Under that cover, the state's bear population grew rapidly. In 1973, state biologists estimated that as many as 700 bears roamed the state's mountains. By that point though, the commission ended its restocking efforts as angry homeowners wrote letters to newspapers, questioning where the bears in the yards of the rural homes came from, Smith said.
Even then, the number of bears continued to grow, helped by the vast mountain habitat in sparsely populated western Arkansas.
"I think it was maybe a little bit of luck, but it was mostly habitat and numbers," said Joe Clark, a research ecologist with the U.S. Geological Survey at the University of Tennessee. "The habitat was good and the size of the area was really big, and so bears could afford to roam after they were reintroduced, whereas in other places, they might roam and get hit by cars or get into trouble with farmers."
In the Ozark National Forest north of Dover, Means and a helper dragged the slumbering 190-pound mother bear out her den. Means placed bandages over the bear's eyes to keep out dirt.
He wiped green ink inside the bear's mouth, punching a serial-number tattoo into her lip. The number, F212, matched those on tags pushed into her ears. He used a screwdriver-like tool to dig out a small tooth, which allowed the biologists to estimate the bear's age.

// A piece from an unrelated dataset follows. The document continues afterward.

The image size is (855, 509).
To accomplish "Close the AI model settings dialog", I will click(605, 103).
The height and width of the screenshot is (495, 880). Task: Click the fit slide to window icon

Nearby, another member of the group comforted the cub, whose long claws dug into her pink hooded sweat shirt.
A squirrel hunter had stumbled across the bears' den a few weeks earlier, a rare occurrence, Means said. Typically, black bears shy away from human contact and only become aggressive when they associate a person with food.
The Game and Fish Commission has allowed bear hunts in the state since 1980. Those hunts help winnow the population and keep the animals from expanding their territory into neighborhoods, Clark said.
The fall hunts also do something else.
"If people won't tolerate them, they won't be there for long. That's why they were gone to start with," Clark said. "If we can manage them so that they have value to the human occupants that they have to share the habitat with, it's a plus, I think, to the bears. I think the hunting is a good tool to enable us to give them that kind of value."
After 50 years, Arkansas' experiment has spread beyond its borders. Missouri wildlife officials say hikers and campers are seeing more black bears. In Oklahoma, state lawmakers passed a bill this year to allow hunters to kill black bears roaming in the eastern part of the state, where some say the animal has become a nuisance.
Means and his helper slid the mother back into her den. Means placed the cub against its mother, and in a few moments the cub found her teat and began suckling again.
The biologists left the bear there, hidden in her cave to wait for warmer days.
"She's just going to sit in there and mind her own business and expect you to walk right by her," Means said. "You could literally walk right over the front of a bear den and never realize you were there."